Pixel coordinate grounding data:
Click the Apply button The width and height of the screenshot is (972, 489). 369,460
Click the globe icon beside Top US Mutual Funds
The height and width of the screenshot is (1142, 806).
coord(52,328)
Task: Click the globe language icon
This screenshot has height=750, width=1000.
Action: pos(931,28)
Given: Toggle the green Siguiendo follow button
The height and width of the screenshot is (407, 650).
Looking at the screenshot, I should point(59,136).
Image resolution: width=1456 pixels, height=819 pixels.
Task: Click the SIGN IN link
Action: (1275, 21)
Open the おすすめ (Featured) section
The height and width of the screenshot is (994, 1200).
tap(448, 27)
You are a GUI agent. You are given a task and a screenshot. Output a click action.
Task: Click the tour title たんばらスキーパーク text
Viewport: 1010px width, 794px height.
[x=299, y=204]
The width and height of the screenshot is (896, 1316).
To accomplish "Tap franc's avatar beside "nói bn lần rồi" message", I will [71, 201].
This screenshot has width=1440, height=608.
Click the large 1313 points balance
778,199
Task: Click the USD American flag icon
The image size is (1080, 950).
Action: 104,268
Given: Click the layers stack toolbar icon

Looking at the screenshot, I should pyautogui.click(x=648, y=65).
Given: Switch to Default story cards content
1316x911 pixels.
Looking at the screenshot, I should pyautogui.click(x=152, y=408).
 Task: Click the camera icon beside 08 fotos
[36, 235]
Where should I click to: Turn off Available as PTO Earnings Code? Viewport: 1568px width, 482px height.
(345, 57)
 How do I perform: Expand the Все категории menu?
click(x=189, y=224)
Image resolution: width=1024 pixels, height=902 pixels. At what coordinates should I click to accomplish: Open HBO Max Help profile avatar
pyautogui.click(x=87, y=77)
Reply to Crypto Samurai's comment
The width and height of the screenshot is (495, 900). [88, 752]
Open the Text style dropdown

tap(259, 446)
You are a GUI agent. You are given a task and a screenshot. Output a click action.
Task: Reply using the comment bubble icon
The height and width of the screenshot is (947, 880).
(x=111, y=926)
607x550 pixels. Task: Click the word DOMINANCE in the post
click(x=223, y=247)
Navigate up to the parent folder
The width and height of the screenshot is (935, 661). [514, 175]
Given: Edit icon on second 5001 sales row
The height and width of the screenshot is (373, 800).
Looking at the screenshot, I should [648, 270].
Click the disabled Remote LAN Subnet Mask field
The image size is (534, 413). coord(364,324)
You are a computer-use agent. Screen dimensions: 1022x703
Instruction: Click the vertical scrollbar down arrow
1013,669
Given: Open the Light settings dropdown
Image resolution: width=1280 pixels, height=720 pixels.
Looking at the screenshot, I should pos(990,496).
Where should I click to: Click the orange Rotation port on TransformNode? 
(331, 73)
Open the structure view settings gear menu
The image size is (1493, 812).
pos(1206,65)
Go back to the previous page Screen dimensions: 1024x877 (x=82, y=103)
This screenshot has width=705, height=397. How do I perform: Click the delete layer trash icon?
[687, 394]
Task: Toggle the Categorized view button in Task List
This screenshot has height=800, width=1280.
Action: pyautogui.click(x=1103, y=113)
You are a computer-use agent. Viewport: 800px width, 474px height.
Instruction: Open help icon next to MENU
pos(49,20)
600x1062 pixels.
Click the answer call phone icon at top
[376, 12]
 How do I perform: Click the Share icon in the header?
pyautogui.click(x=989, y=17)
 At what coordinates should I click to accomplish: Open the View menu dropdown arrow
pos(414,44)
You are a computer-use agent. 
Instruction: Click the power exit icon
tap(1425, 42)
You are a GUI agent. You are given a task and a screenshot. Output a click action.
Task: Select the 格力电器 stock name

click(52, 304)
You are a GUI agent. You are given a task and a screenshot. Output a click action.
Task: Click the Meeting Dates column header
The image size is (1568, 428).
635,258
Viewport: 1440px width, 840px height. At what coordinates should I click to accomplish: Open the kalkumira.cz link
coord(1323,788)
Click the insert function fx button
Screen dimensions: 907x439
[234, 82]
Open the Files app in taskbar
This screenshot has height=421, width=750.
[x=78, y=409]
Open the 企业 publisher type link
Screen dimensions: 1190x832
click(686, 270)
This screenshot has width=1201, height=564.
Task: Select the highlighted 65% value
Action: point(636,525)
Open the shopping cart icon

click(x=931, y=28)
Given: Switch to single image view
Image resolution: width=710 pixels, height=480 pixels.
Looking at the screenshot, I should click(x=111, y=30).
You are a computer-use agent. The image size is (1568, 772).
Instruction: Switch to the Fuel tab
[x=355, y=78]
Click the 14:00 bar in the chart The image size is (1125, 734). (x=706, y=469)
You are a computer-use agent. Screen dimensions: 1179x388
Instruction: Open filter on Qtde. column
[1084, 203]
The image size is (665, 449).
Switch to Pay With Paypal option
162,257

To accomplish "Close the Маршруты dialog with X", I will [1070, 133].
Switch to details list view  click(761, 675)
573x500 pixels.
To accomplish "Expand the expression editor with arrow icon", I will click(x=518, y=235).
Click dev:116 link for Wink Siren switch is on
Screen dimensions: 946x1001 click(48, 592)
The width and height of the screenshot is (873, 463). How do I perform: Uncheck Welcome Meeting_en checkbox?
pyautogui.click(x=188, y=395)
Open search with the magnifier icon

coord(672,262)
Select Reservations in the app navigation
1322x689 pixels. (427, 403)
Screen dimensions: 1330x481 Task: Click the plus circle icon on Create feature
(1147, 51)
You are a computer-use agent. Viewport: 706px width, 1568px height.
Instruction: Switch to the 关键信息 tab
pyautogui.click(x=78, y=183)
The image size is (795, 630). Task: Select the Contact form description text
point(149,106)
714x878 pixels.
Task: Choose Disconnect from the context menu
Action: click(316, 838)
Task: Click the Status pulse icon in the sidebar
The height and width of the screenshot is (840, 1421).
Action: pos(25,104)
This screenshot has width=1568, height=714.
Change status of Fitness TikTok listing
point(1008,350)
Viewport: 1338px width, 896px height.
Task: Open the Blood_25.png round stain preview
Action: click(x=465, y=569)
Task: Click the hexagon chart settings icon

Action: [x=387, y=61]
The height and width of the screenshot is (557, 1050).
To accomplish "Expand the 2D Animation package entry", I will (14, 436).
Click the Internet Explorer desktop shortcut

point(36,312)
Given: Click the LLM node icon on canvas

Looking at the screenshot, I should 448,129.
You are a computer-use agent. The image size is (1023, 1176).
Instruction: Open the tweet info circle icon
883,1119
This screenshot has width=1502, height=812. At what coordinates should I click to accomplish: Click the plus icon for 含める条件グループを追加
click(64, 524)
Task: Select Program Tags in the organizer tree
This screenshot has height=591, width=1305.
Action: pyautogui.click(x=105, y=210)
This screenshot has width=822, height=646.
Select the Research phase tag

* Prompt:
Restate verbatim all lines from the start of the data through the line containing "Task: Click the globe language icon", with both ends kept.

* Exercise output:
Click the Apply button The width and height of the screenshot is (972, 489). 369,460
Click the globe icon beside Top US Mutual Funds
The height and width of the screenshot is (1142, 806).
coord(52,328)
Task: Click the globe language icon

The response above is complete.